Top of ENTRIES SHOWN
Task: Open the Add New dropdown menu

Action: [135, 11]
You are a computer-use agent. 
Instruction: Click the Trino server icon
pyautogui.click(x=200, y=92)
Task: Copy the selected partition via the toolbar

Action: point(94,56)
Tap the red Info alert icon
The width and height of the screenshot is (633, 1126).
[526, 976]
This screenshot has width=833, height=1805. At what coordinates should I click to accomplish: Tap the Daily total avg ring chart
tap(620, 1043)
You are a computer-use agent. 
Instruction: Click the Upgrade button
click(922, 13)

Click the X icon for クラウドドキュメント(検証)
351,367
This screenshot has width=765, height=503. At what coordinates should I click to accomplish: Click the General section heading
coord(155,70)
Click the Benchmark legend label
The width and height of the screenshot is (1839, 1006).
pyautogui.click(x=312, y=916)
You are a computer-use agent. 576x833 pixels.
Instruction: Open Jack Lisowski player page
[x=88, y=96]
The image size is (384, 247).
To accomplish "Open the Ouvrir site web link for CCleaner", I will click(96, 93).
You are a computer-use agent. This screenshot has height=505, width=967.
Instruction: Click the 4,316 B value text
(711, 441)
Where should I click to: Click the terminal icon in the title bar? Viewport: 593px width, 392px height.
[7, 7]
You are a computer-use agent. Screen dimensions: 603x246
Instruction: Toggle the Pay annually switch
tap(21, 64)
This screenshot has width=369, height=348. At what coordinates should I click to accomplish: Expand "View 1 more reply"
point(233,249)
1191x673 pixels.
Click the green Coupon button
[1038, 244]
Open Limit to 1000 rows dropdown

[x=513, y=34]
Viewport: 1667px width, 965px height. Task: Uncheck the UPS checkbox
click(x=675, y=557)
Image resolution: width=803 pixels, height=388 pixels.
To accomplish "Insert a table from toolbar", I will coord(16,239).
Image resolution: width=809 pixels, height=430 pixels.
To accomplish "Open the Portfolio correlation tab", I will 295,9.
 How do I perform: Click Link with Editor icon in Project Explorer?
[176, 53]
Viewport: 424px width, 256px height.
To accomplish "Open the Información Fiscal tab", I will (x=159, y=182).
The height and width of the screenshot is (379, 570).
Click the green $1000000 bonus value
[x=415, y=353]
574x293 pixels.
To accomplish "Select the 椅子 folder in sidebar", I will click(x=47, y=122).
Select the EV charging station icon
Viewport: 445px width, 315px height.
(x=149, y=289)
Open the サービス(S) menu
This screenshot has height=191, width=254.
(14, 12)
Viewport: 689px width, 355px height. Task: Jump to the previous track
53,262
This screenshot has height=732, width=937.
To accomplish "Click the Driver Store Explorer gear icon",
Bottom of ENTRIES SHOWN
#### [EXERCISE BRIEF]
Read through the entries and copy each line in which "will" appears.

#### [OUTPUT]
To accomplish "Open the Ouvrir site web link for CCleaner", I will click(96, 93).
To accomplish "Insert a table from toolbar", I will coord(16,239).
To accomplish "Open the Portfolio correlation tab", I will 295,9.
To accomplish "Open the Información Fiscal tab", I will (x=159, y=182).
To accomplish "Select the 椅子 folder in sidebar", I will click(x=47, y=122).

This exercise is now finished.